» **WHAT NEEDS TO BE DONE**
Search the entries below for "computer" and copy each matching line.

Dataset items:
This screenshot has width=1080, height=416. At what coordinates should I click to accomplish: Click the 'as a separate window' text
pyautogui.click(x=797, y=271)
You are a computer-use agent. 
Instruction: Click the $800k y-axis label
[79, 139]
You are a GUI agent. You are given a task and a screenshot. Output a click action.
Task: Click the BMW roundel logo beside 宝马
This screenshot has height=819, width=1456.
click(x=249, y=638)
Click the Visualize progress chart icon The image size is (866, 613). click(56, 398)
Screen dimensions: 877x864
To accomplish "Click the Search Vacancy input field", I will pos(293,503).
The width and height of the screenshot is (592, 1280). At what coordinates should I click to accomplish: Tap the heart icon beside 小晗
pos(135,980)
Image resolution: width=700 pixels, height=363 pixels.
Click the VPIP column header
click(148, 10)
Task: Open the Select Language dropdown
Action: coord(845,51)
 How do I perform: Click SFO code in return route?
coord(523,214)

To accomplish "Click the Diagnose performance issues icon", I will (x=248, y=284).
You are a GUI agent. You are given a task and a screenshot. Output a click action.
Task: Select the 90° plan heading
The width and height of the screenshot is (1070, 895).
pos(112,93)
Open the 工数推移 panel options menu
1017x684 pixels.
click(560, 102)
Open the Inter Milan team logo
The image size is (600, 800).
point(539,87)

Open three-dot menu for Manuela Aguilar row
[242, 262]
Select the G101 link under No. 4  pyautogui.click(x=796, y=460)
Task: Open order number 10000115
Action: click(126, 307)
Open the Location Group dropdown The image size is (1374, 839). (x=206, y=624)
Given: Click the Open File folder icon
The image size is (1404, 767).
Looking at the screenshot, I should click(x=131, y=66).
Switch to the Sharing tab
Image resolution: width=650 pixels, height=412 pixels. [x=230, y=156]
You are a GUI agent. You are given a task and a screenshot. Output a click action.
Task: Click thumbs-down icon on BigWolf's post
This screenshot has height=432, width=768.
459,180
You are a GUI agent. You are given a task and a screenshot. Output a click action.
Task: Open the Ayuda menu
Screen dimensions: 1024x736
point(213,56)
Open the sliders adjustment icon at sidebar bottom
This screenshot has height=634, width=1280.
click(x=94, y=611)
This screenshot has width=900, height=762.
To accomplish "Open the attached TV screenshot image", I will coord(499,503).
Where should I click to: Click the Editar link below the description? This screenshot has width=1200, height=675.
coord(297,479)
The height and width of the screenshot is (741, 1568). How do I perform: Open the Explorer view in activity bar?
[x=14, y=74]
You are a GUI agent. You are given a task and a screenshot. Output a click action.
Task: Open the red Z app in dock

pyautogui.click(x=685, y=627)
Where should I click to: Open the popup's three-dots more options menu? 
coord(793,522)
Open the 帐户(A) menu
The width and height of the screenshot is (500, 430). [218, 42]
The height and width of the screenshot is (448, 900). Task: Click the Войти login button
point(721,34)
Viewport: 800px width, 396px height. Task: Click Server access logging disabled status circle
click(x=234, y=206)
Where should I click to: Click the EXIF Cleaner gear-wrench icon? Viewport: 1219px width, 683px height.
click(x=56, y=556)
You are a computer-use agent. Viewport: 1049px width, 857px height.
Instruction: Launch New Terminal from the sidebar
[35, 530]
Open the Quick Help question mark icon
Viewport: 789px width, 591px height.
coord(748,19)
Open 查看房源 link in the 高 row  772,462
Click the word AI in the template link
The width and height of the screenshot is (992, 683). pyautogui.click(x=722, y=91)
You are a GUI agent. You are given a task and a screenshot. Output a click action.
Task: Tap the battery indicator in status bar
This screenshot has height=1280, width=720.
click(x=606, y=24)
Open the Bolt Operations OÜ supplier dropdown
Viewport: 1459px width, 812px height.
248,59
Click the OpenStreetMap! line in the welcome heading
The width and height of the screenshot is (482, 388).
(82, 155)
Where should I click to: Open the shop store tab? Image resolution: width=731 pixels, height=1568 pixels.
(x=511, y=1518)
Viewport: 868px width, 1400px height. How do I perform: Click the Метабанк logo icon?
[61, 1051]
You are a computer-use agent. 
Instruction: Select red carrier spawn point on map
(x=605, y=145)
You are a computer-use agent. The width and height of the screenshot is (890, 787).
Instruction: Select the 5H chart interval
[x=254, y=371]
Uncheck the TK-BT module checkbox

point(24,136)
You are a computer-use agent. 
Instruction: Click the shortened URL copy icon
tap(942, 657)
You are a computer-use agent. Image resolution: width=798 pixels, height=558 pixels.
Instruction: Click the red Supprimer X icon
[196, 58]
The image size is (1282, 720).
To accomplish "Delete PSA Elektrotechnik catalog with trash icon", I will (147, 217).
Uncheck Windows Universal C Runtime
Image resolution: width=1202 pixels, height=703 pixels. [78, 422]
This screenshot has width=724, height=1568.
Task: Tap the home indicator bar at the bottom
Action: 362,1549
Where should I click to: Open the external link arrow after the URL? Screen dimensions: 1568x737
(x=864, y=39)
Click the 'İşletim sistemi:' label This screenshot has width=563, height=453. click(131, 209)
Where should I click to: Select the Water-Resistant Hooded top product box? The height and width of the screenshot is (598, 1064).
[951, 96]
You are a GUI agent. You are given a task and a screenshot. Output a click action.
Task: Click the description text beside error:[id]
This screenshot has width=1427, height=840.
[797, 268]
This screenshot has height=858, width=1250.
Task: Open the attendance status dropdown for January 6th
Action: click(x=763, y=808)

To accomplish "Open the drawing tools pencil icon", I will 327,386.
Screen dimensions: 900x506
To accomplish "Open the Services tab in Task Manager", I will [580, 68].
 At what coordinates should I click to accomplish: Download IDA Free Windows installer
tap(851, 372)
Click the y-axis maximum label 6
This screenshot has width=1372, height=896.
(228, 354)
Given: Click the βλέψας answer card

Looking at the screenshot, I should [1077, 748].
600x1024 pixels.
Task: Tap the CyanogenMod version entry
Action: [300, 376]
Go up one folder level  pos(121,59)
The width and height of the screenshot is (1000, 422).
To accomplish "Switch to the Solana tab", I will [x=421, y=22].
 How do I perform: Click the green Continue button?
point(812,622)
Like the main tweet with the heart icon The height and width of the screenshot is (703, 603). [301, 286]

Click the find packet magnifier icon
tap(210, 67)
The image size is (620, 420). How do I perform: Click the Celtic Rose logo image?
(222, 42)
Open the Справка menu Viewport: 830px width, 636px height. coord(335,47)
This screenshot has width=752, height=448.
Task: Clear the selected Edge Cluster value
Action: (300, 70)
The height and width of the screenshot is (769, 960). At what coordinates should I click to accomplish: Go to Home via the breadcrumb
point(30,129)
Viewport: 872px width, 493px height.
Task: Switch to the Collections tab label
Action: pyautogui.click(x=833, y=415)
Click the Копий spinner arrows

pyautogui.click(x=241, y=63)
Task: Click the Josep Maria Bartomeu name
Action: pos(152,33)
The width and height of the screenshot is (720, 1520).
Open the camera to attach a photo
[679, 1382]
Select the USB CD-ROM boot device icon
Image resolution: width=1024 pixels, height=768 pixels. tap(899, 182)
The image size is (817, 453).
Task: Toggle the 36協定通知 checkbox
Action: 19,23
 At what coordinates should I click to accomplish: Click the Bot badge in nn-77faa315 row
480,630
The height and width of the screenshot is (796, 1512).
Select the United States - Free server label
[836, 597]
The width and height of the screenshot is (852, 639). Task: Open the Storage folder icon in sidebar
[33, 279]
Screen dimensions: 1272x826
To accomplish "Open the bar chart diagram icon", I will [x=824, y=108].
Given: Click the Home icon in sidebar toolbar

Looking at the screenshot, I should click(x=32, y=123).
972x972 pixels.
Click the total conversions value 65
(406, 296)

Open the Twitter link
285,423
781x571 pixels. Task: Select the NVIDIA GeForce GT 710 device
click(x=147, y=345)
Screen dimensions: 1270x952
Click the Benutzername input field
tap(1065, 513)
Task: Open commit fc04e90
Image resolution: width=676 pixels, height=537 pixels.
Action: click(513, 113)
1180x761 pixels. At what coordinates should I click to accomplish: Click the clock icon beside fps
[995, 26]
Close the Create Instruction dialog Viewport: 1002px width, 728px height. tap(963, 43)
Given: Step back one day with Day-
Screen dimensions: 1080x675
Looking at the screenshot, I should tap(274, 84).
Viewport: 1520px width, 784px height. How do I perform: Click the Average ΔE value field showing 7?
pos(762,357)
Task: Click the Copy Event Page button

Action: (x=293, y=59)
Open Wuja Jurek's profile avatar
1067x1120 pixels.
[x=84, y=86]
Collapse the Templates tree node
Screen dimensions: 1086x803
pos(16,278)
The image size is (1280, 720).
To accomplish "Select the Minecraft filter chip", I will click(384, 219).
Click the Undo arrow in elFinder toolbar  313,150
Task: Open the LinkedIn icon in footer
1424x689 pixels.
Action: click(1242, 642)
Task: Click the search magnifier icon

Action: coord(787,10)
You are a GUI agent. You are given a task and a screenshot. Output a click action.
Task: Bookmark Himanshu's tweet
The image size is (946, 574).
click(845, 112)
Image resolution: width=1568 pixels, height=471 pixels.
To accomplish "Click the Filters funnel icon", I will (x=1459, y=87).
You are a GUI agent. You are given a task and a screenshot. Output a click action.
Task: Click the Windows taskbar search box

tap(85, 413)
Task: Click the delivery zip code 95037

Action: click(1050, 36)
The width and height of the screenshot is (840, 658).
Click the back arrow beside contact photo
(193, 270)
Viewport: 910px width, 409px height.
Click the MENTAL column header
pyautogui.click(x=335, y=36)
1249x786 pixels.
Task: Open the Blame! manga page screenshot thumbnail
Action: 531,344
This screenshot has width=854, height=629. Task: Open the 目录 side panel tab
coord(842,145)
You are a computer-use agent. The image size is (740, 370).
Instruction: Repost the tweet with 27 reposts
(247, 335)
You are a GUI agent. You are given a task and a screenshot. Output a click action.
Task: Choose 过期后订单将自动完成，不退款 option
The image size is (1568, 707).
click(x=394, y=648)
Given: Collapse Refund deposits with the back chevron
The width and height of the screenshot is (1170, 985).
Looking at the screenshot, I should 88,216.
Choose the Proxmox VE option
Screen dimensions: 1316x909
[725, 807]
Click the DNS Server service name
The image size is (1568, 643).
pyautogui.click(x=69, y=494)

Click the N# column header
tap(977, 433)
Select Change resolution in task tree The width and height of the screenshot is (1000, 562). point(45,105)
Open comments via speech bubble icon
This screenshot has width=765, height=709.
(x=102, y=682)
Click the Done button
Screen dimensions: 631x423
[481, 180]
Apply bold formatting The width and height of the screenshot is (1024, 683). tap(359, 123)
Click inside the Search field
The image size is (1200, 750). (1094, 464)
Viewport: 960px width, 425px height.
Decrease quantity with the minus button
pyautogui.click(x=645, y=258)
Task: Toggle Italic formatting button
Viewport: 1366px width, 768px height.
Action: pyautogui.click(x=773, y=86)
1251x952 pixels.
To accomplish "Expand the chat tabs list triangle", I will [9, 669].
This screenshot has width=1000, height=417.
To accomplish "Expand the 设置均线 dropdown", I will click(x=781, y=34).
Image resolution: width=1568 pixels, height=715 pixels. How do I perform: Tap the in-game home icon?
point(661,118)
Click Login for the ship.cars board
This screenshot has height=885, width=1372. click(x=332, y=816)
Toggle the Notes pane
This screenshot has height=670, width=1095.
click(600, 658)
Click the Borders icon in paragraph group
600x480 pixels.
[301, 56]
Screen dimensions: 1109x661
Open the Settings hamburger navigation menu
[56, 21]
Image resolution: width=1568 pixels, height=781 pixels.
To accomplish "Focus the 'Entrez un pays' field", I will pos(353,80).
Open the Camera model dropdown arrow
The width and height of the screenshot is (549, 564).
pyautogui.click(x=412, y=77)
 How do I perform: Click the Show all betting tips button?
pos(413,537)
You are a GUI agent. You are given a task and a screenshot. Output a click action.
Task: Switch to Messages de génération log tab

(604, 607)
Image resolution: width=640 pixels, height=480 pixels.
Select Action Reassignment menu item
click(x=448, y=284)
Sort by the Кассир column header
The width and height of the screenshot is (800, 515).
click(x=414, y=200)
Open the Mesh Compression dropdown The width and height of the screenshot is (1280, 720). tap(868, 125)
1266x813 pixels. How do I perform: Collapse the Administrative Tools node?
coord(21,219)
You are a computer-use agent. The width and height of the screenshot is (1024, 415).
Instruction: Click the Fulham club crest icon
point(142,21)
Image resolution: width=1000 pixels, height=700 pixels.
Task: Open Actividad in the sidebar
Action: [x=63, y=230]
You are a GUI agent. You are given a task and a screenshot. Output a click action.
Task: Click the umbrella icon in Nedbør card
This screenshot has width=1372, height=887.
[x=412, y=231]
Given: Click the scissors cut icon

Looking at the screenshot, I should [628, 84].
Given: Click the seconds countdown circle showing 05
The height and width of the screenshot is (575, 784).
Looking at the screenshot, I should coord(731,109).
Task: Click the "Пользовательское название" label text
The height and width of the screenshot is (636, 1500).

» **RESULT BELOW**
You are a computer-use agent. 
You are a computer-use agent. Viewport: 1049px width, 857px height.
You are a computer-use agent. 
You are a computer-use agent. The width and height of the screenshot is (890, 787).
You are a computer-use agent. 
You are a computer-use agent. Image resolution: width=798 pixels, height=558 pixels.
You are a computer-use agent. The image size is (740, 370).
You are a computer-use agent. The width and height of the screenshot is (1024, 415).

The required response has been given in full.